### TASK TO COMPLETE
In this exercise, return the whole listing exactly, excluding any images.

### MATERIAL PROVIDED
○ ○ ○ ○ ○ ○ ○
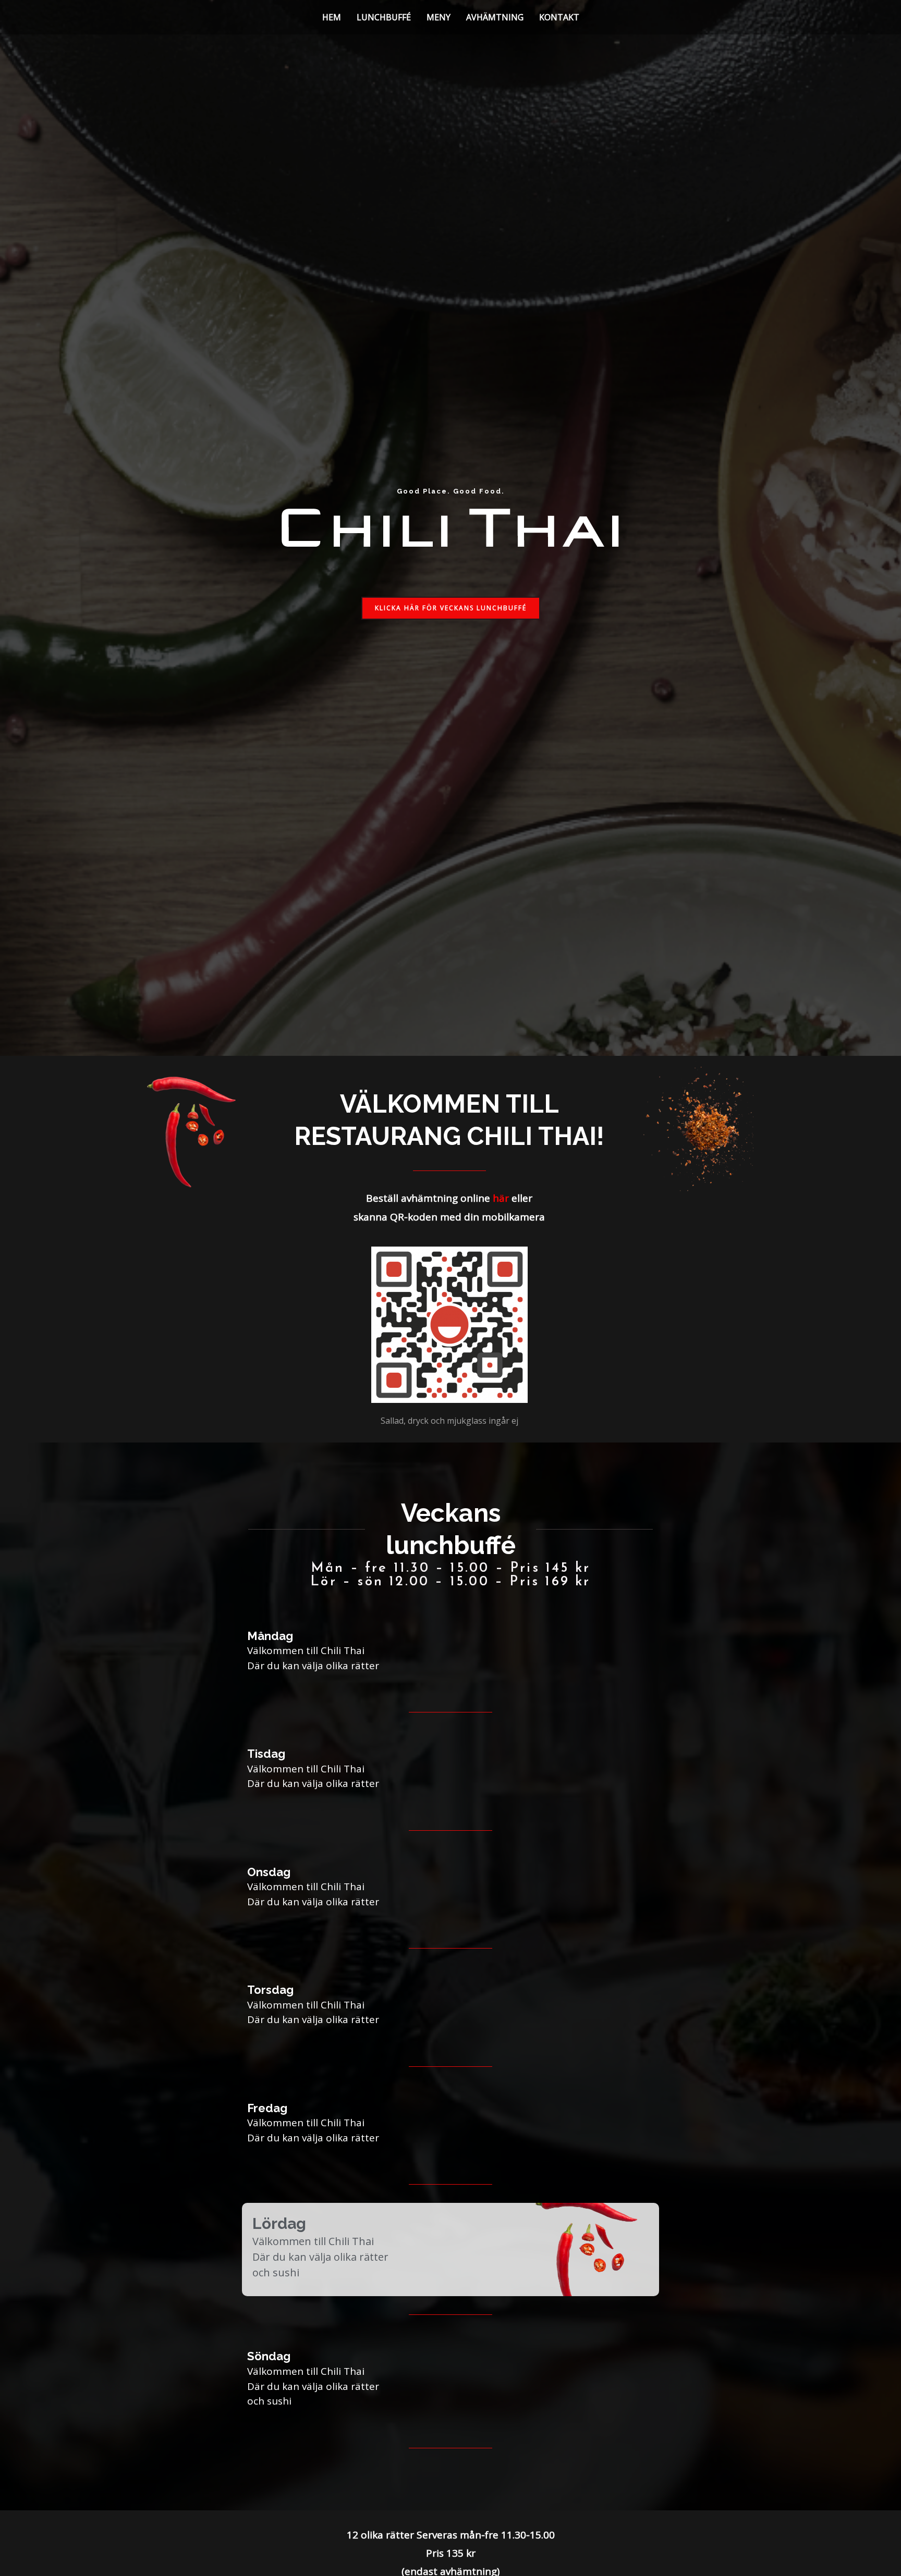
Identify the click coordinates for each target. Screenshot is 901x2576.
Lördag (279, 2223)
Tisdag (266, 1753)
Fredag (267, 2108)
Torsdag (270, 1989)
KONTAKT (559, 17)
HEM (331, 17)
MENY (439, 17)
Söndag (268, 2356)
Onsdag (268, 1872)
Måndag (270, 1636)
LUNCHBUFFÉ (384, 17)
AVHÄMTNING (494, 17)
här (501, 1198)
○ ○ ○ ○ ○ ○ ○
### TASK OUTPUT
Identify the click coordinates for each target. Screenshot is 901x2576.
Lördag (279, 2223)
Tisdag (266, 1753)
Fredag (267, 2108)
Torsdag (270, 1989)
KONTAKT (559, 17)
HEM (331, 17)
MENY (439, 17)
Söndag (268, 2356)
Onsdag (268, 1872)
Måndag (270, 1636)
LUNCHBUFFÉ (384, 17)
AVHÄMTNING (494, 17)
här (501, 1198)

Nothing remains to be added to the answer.